Thiazide-induced hypocalciuria is accompanied by a decreased expression of Ca2+ transport proteins in kidney

Abstract

Introduction. Thiazide diuretics have the unique characteristic of increasing renal Na+ excretion, while decreasing Ca2+ excretion. However, the molecular mechanism responsible for this thiazide-induced hypocalciuria remains unclear. The present study investigates the effect of thiazides on the expression of the proteins involved in active Ca2+ transport as well as the role of extracellular volume (ECV) status.

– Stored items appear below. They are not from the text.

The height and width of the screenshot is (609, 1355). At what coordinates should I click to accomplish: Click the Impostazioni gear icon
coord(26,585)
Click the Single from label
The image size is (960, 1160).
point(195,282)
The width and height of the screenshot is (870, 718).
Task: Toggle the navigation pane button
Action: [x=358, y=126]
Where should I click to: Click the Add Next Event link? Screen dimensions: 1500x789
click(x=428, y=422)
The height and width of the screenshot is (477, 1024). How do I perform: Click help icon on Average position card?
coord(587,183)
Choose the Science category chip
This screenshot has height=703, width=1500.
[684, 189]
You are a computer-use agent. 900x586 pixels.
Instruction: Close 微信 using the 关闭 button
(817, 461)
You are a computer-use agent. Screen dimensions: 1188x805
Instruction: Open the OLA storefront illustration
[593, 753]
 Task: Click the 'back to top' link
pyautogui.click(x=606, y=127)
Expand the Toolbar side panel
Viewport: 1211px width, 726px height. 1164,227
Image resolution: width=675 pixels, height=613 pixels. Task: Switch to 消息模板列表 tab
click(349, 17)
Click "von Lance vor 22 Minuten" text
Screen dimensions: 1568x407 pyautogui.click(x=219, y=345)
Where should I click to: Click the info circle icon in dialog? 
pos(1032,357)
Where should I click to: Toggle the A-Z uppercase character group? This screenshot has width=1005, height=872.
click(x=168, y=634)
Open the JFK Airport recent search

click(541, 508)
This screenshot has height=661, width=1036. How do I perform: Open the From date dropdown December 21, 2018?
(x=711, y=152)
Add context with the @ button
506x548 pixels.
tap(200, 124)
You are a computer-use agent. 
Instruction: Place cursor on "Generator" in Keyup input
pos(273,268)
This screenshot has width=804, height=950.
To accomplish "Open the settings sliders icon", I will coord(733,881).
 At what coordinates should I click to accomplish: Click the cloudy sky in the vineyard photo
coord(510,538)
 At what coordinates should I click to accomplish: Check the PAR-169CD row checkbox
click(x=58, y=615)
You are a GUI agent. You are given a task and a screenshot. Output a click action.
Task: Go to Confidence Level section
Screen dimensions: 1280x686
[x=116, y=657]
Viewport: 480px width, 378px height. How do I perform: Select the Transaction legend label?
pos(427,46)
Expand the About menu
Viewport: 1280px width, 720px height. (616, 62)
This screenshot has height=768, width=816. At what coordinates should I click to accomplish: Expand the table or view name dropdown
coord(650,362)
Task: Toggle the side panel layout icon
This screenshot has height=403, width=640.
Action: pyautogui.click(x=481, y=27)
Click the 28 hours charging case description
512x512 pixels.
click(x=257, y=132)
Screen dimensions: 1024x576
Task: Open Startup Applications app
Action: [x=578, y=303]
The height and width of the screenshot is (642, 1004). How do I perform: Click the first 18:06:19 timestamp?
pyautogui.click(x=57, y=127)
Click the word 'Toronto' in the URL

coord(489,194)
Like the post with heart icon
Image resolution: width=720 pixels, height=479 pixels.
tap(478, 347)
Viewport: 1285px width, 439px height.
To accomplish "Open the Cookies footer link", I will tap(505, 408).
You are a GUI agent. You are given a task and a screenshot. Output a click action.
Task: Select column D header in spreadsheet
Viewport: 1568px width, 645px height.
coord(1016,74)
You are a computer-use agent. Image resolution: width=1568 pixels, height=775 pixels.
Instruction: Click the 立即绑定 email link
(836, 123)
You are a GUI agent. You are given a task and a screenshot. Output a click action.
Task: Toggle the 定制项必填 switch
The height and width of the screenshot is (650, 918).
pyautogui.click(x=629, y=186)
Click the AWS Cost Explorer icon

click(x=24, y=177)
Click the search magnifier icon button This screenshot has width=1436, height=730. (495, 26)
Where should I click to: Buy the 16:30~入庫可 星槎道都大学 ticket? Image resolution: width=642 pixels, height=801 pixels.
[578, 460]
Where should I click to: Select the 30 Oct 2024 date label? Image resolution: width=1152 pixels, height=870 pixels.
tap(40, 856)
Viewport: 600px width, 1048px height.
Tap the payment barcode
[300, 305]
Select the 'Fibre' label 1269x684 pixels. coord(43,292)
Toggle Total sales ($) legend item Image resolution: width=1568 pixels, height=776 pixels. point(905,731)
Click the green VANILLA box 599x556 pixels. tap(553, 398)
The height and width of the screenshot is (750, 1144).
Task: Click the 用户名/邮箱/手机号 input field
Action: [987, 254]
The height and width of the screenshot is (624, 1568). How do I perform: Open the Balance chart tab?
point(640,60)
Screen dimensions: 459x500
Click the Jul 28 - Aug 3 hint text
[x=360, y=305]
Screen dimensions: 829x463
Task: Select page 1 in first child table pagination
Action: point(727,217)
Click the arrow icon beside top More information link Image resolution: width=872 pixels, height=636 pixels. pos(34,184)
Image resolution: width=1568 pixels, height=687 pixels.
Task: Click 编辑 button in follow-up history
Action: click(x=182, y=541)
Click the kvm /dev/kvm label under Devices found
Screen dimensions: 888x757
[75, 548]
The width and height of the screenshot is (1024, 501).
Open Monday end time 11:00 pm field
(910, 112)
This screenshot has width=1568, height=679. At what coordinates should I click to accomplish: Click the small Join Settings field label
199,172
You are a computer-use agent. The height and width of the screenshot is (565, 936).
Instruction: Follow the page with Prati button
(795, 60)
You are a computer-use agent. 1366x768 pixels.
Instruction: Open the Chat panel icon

Methods. Hydrochlorothiazide (HCTZ), 12 mg/24 hours, was administered during 7 days to Wistar rats by osmotic mini-pumps. In addition, ECV contraction was either prevented by Na+ repletion or induced by a low-salt diet. Expression levels of the proteins involved in active Ca2+ transport [i.e., epithelial Ca2+ channel (TRPV5/ECaC1), calbindin-D28K, Na+/Ca2+ exchanger (NCX1)], as well as the thiazide-sensitive Na+ Cl- co-transporter (NCC) were determined by real-time quantitative polymerase chain reaction (PCR) and semiquantitative immunohistochemistry. Results. HCTZ significantly reduced urinary Ca2+ excretion (22% ± 5% relative to controls). Hematocrit was significantly increased, confirming ECV contraction. In addition, Na+ depletion virtually abolished Ca2+ excretion (8% ± 1%), while Na+ repletion during HCTZ treatment prevented both ECV contraction and hypocalciuria. HCTZ significantly decreased mRNA expression of TRPV5 (71% ± 6%), calbindin-D28K (53% ± 6%), NCX1 (51% ± 8%) and NCC (50% ± 11%), regardless of ECV status or calciuresis. Immunohistochemistry revealed reduced TRPV5 (43% ± 2%), calbindin-D28K (59% ± 1%) and NCC (56% ± 4%) abundance. Furthermore, during HCTZ treatment, the subset of tubules coexpressing NCC and calbindin-D28K was significantly reduced (43% ± 5%) and a disturbed cellular localization of NCC was observed. Conclusion. These data suggest that ECV contraction is a critical determinant of the thiazide-induced hypocalciuria, which is accompanied by a decreased expression of Ca2+ transport proteins.